Stored items
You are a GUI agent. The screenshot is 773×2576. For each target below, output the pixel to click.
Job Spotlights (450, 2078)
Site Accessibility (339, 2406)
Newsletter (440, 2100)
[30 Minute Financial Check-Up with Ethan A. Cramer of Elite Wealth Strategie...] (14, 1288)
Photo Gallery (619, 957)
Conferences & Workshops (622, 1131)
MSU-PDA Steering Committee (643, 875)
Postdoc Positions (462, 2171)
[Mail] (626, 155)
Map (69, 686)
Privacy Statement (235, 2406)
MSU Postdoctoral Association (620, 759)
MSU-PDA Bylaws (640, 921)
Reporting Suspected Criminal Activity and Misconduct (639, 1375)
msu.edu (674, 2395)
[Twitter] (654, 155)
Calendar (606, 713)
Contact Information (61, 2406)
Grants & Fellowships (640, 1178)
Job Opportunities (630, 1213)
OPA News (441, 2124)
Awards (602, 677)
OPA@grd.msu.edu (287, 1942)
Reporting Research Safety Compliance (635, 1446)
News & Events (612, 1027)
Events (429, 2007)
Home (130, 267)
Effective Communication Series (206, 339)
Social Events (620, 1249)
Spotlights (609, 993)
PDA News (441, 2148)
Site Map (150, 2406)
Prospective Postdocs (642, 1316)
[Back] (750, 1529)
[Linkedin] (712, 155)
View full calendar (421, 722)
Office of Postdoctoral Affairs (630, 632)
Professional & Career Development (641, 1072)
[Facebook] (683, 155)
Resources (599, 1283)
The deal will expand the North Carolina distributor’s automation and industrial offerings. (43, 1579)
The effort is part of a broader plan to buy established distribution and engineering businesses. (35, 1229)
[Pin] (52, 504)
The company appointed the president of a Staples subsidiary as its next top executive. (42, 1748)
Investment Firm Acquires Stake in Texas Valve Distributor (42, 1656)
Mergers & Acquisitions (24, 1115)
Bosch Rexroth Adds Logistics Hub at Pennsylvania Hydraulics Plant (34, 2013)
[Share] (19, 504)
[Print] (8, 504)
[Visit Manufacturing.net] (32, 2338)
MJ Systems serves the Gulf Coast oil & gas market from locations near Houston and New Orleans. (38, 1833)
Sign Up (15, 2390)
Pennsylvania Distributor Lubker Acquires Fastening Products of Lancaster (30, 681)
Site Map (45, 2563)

Exercise objective>
Once the line with "News & Events (612, 1027)" is found in the records above, print exactly that line and every line after it through the line with "The deal will".

Finished exercise>
News & Events (612, 1027)
Events (429, 2007)
Home (130, 267)
Effective Communication Series (206, 339)
Social Events (620, 1249)
Spotlights (609, 993)
PDA News (441, 2148)
Site Map (150, 2406)
Prospective Postdocs (642, 1316)
[Back] (750, 1529)
[Linkedin] (712, 155)
View full calendar (421, 722)
Office of Postdoctoral Affairs (630, 632)
Professional & Career Development (641, 1072)
[Facebook] (683, 155)
Resources (599, 1283)
The deal will expand the North Carolina distributor’s automation and industrial offerings. (43, 1579)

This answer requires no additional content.